Reproduce each of the following lines exactly as it appears, character for character.

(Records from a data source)
────
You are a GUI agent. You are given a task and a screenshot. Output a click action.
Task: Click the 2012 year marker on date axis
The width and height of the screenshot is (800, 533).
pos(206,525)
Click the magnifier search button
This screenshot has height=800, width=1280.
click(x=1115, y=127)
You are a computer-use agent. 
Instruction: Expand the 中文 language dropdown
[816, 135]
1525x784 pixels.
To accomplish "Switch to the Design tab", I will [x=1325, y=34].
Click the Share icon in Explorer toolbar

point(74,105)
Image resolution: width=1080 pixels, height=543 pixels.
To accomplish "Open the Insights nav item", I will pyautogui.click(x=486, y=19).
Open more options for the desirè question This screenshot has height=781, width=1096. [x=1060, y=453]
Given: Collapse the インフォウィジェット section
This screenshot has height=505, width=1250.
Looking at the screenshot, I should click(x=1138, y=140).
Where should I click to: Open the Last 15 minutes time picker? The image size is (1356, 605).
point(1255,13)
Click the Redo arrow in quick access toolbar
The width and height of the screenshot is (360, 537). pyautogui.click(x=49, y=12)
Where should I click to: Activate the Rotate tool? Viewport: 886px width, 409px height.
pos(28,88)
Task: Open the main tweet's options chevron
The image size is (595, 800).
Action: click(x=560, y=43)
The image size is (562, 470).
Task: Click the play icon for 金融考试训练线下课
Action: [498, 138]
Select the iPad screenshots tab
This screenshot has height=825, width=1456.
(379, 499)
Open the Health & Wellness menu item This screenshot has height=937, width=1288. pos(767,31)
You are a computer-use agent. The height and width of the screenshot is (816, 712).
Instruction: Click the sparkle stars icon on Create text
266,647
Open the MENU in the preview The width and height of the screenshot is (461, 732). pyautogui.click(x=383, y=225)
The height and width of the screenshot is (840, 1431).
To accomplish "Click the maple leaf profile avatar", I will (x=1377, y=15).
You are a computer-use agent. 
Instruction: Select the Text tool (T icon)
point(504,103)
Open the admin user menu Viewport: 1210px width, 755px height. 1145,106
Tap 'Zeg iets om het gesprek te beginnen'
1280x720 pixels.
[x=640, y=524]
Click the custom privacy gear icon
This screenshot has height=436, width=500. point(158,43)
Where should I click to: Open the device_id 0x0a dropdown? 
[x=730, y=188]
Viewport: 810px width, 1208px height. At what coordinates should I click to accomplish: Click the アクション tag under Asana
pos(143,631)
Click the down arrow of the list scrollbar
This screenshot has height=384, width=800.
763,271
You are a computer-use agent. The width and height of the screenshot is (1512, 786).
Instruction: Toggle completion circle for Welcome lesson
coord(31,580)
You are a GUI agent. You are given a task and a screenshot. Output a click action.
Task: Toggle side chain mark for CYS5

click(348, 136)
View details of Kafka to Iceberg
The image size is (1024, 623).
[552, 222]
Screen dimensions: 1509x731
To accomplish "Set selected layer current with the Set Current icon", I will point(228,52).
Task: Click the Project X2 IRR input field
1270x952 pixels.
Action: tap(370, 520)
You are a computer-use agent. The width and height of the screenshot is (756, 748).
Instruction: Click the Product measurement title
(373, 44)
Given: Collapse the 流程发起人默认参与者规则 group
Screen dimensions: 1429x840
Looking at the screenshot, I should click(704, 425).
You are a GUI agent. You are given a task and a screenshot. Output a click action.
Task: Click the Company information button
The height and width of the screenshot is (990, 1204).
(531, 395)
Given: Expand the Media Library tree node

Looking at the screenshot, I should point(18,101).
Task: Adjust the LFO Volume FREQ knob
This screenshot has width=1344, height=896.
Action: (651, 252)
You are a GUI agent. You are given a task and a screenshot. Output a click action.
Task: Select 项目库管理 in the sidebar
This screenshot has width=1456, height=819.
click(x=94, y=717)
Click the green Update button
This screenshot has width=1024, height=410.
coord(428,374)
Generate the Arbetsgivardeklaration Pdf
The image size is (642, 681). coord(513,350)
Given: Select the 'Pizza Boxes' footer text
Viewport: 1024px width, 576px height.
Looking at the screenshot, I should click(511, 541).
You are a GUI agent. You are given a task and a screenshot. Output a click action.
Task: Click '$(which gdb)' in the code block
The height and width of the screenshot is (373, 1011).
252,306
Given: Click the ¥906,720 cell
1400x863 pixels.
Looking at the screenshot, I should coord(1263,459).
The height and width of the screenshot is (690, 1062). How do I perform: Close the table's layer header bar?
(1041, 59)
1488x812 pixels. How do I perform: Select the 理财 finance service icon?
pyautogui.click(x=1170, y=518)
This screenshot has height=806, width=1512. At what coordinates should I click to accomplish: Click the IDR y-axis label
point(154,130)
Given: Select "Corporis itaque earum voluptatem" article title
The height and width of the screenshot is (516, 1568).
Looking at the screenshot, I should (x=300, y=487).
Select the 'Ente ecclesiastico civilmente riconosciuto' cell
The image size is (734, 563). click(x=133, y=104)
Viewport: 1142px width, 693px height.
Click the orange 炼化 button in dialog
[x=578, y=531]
────
## Answer below
You are a GUI agent. You are given a task and a screenshot. Output a click action.
Task: Click the 2012 year marker on date axis
The width and height of the screenshot is (800, 533).
pos(206,525)
Click the magnifier search button
This screenshot has height=800, width=1280.
click(x=1115, y=127)
You are a computer-use agent. 
Instruction: Expand the 中文 language dropdown
[816, 135]
1525x784 pixels.
To accomplish "Switch to the Design tab", I will [x=1325, y=34].
Click the Share icon in Explorer toolbar

point(74,105)
Image resolution: width=1080 pixels, height=543 pixels.
To accomplish "Open the Insights nav item", I will pyautogui.click(x=486, y=19).
Open more options for the desirè question This screenshot has height=781, width=1096. [x=1060, y=453]
Given: Collapse the インフォウィジェット section
This screenshot has height=505, width=1250.
Looking at the screenshot, I should click(x=1138, y=140).
Where should I click to: Open the Last 15 minutes time picker? The image size is (1356, 605).
point(1255,13)
Click the Redo arrow in quick access toolbar
The width and height of the screenshot is (360, 537). pyautogui.click(x=49, y=12)
Where should I click to: Activate the Rotate tool? Viewport: 886px width, 409px height.
pos(28,88)
Task: Open the main tweet's options chevron
The image size is (595, 800).
Action: click(x=560, y=43)
The image size is (562, 470).
Task: Click the play icon for 金融考试训练线下课
Action: [498, 138]
Select the iPad screenshots tab
This screenshot has height=825, width=1456.
(379, 499)
Open the Health & Wellness menu item This screenshot has height=937, width=1288. pos(767,31)
You are a computer-use agent. The height and width of the screenshot is (816, 712).
Instruction: Click the sparkle stars icon on Create text
266,647
Open the MENU in the preview The width and height of the screenshot is (461, 732). pyautogui.click(x=383, y=225)
The height and width of the screenshot is (840, 1431).
To accomplish "Click the maple leaf profile avatar", I will (x=1377, y=15).
You are a computer-use agent. 
Instruction: Select the Text tool (T icon)
point(504,103)
Open the admin user menu Viewport: 1210px width, 755px height. 1145,106
Tap 'Zeg iets om het gesprek te beginnen'
1280x720 pixels.
[x=640, y=524]
Click the custom privacy gear icon
This screenshot has height=436, width=500. point(158,43)
Where should I click to: Open the device_id 0x0a dropdown? 
[x=730, y=188]
Viewport: 810px width, 1208px height. At what coordinates should I click to accomplish: Click the アクション tag under Asana
pos(143,631)
Click the down arrow of the list scrollbar
This screenshot has height=384, width=800.
763,271
You are a computer-use agent. The width and height of the screenshot is (1512, 786).
Instruction: Toggle completion circle for Welcome lesson
coord(31,580)
You are a GUI agent. You are given a task and a screenshot. Output a click action.
Task: Toggle side chain mark for CYS5

click(348, 136)
View details of Kafka to Iceberg
The image size is (1024, 623).
[552, 222]
Screen dimensions: 1509x731
To accomplish "Set selected layer current with the Set Current icon", I will point(228,52).
Task: Click the Project X2 IRR input field
1270x952 pixels.
Action: tap(370, 520)
You are a computer-use agent. The width and height of the screenshot is (756, 748).
Instruction: Click the Product measurement title
(373, 44)
Given: Collapse the 流程发起人默认参与者规则 group
Screen dimensions: 1429x840
Looking at the screenshot, I should click(704, 425).
You are a GUI agent. You are given a task and a screenshot. Output a click action.
Task: Click the Company information button
The height and width of the screenshot is (990, 1204).
(531, 395)
Given: Expand the Media Library tree node

Looking at the screenshot, I should point(18,101).
Task: Adjust the LFO Volume FREQ knob
This screenshot has width=1344, height=896.
Action: (651, 252)
You are a GUI agent. You are given a task and a screenshot. Output a click action.
Task: Select 项目库管理 in the sidebar
This screenshot has width=1456, height=819.
click(x=94, y=717)
Click the green Update button
This screenshot has width=1024, height=410.
coord(428,374)
Generate the Arbetsgivardeklaration Pdf
The image size is (642, 681). coord(513,350)
Given: Select the 'Pizza Boxes' footer text
Viewport: 1024px width, 576px height.
Looking at the screenshot, I should click(511, 541).
You are a GUI agent. You are given a task and a screenshot. Output a click action.
Task: Click '$(which gdb)' in the code block
The height and width of the screenshot is (373, 1011).
252,306
Given: Click the ¥906,720 cell
1400x863 pixels.
Looking at the screenshot, I should coord(1263,459).
The height and width of the screenshot is (690, 1062). How do I perform: Close the table's layer header bar?
(1041, 59)
1488x812 pixels. How do I perform: Select the 理财 finance service icon?
pyautogui.click(x=1170, y=518)
This screenshot has height=806, width=1512. At what coordinates should I click to accomplish: Click the IDR y-axis label
point(154,130)
Given: Select "Corporis itaque earum voluptatem" article title
The height and width of the screenshot is (516, 1568).
Looking at the screenshot, I should (x=300, y=487).
Select the 'Ente ecclesiastico civilmente riconosciuto' cell
The image size is (734, 563). click(x=133, y=104)
Viewport: 1142px width, 693px height.
Click the orange 炼化 button in dialog
[x=578, y=531]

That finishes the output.